Memilihkan lingkungan sosial yang sehat adalah tugas berat bagi orang tua masa kini.
Karakter dan bahasa negatif tersebar terlalu merata. Televisi, keluarga besar, tetangga,
kampung, dan sekolah tak dijamin bebas dari bahasa negatif.
Film anak-anak pun tak ragu bercerita tentang perkelahian, perang, dan permusuhan.
Kata-kata kasar dan sumpah serapah kerap berhamburan dari tokoh-tokoh jahatnya. Ya,
pelajaran apa yang anak-anak tangkap dari film itu? Saya yakin hanya 10 persen saja
mungkin hal positif dari film itu yang diserap anak-anak.

Sisanya, dan yang paling diingat, justru adalah bahasa dan karakter yang buruk. Belum
lagi keluarga besar, tetangga, kampung, dan sekolah, semuanya juga berpotensi
menanamkan saham pada anak-anak kita berupa bahasa dan perilaku negatif.

Sedih ya…
Setiap kali naik kendaraan umum atau berpapasan dengan anak-anak sekolah di jalanan,
entah kenapa, bahasa yang saya dengar dari mereka begitu seragam, seperti halnya baju
mereka. Nama-nama binatang berhamburan tanpa editor. Mereka tertawa dengan
julukan-julukan hewani itu, sama sekali tak sadar nampaknya bahwa hal itu sangat
menyedihkan. Siapa yang bisa disalahkan atas itu semua?

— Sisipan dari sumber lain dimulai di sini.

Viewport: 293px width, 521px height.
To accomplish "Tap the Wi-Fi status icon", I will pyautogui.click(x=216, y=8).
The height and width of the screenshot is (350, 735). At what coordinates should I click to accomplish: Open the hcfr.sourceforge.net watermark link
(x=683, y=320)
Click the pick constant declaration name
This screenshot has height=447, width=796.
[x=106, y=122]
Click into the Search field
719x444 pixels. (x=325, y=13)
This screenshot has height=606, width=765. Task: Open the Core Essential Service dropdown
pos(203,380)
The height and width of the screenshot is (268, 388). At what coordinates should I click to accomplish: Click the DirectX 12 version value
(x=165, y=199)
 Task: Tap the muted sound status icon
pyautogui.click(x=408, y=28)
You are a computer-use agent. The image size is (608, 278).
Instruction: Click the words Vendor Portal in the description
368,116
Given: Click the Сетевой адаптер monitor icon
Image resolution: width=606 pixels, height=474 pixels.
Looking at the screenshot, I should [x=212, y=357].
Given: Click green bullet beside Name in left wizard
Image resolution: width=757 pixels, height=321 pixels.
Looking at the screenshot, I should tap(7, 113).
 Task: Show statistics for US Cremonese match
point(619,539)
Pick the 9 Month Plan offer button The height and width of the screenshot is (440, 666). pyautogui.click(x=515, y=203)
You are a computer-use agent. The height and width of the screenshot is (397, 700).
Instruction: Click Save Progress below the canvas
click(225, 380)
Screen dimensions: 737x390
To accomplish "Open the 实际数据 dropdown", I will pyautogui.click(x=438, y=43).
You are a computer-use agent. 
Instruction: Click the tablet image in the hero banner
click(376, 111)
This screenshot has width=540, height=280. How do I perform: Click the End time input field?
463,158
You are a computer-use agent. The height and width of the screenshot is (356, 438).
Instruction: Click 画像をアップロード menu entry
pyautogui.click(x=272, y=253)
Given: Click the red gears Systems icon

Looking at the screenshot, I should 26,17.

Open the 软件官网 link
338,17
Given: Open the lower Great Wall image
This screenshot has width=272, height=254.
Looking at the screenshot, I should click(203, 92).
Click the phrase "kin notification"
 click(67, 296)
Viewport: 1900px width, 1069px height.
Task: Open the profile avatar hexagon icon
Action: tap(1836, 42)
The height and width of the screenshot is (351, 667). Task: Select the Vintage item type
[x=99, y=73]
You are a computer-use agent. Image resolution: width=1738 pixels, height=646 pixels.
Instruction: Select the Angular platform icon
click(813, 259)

Saya melihat, golden age di tambah dengan masa pra baligh bagi orang Muslim, adalah
masa penting pendidikan.

Menciptakan sinapsis-sinapsis (sambungan-sambungan neuron di otak) yang positif amat


vital pengaruhnya pada perkembangan anak. Tapi, itulah kita, para orang tua yang juga
masih butuh banyak belajar. Kita sering mengabaikan masa-masa itu. Kita biarkan anak-
anak tumbuh tanpa memilihkan untuk mereka lingkungan yang positif dan menjauhkan
mereka dari lingkungan yang negatif.

Di rumah-lah, di dalam naungan kasih sayang orang tua yang peduli, anak-anak
seharusnya mendapat dasar-dasar pendidikan yang baik. Dalam keseimbangan antara
kemerdekaan untuk kreatif dan nilai-nilai etika, orang tua memikul tanggung jawab besar
ini.

Duh, beratnya jadi orang tua. Tak cukup hanya memberi anak-anak makanan bergizi atau
berdoa dan berharap agar anak-anak berakhlak baik, sopan, dan banyak harapan baik
lainnya. Kita juga harus banyak belajar untuk memberi teladan.
Bagaimana Bayi dan Anak-Anak
Belajar?
Gordon Dryden & Dr. Jeannette Vos dalam bukunya The Learning
Revolution, mengungkapkan fakta-fakta yang sangat mengejutkan.

Saat ini, katanya, berbagai metoda belajar tengah berkembang pesat di seluruh dunia,
sehingga setiap anak akan mampu mempelajari apapun secara lebih cepat –sekitar 5
sampai 20 kali lebih cepat– bahkan 10 sampai 100 kali lebih efektif, pada usia
berapapun. Metoda-metoda itu ternyata sederhana, mudah dipelajari, menyenangkan,
logis – dan terbukti andal.

Inilah beberapa fakta itu. Di Christchurch, Selandia Baru, Michael Tan berhasil lulus
ujian matematika tingkat smu pada usia 7 tahun. Dan Stephen Witte, 12 tahun lulus
enam ujian beasiswa universitas dan berhasil meraih hadiah fisika dari SMU Papanui,
tidak lama setelah diizinkan melompati empat kelas.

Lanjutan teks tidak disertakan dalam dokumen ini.